Theodore Luo Wang, Yongqiang Tian, Yiwen Dong, Zhenyang Xu, and Chengnian Sun
In Proceedings of the 28th ACM International Conference on Architectural Support for Programming Languages and Operating Systems, Volume 2, 2023
Compilation Consistency Modulo Debug Information (CCMD) is an essential compiler property that a production compiler should support: the compiler should emit the same machine code regardless of enabling debug information. CCMD is vital to developers’ experiences with debugging a production binary containing no debug information. To debug such a binary, developers need build another binary with the same compiler flags and enable debug information. Without CCMD, the machine code in the latter binary will be different, which can confuse the debugger, hide the bug, or even cause a miscompilation (as GCC once did with the Linux Kernel).

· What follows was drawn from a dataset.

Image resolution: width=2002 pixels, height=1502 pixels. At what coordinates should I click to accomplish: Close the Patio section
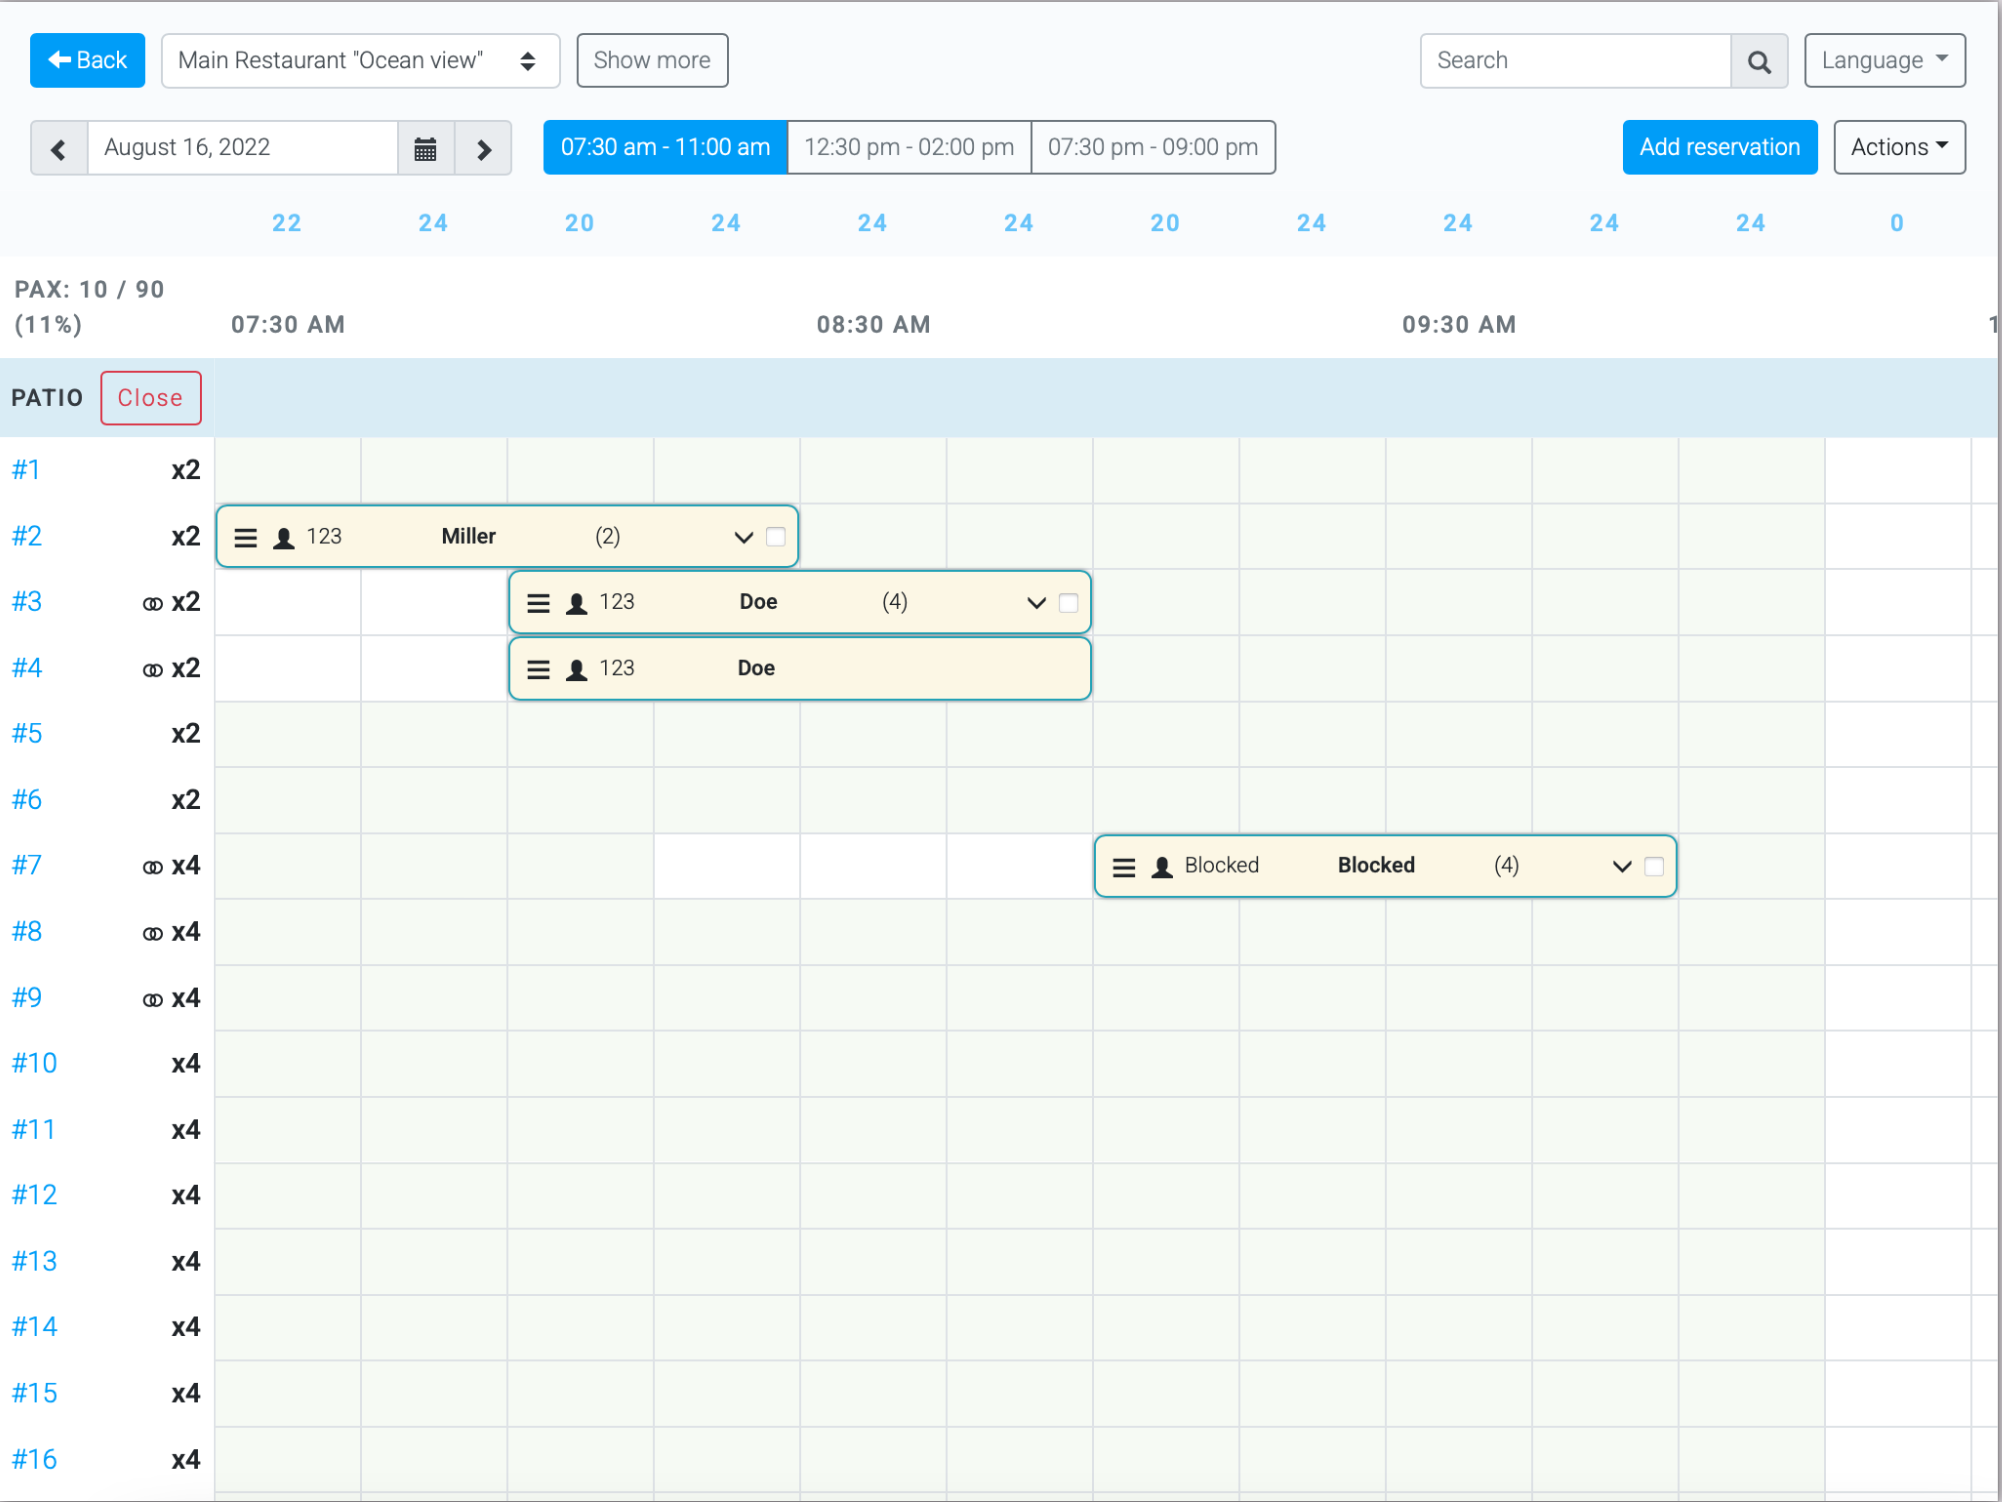pos(150,398)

This paper is the first to introduce to the research community the validation of CCMD, a new research problem that has been overlooked for decades despite its importance. More importantly, we propose the first testing technique Dfusor to automatically validate CCMD for C compilers. At the high level, given a compilable program P as a seed, Dfusor automatically generates compilable program variants via multiple effective program transformations. Such variants can cause a compiler to emit more debug information than it would when compiling P, thus exercising more code paths in the compiler and increasing the chance to find CCMD bugs.
Our extensive evaluations of Dfusor demonstrate that Dfusor can produce variants that exhibit significant increases in the quantity and complexity of the emitted debug information, and thus has found new, real bugs in GCC and LLVM. With a sample of 100 variants derived from distinct seed programs, Dfusor introduces 214% more debug information entries and 36% more distinct debug information entries in the variants than the seeds, and improves the code coverage of GCC and Clang by up to 6.00% and 6.82%. More importantly, Dfusor has found CCMD bugs; within 10 months of development and intermittent testing, Dfusor has found 23 bugs (9 in GCC and 14 in Clang), with 3 confirmed and 18 fixed.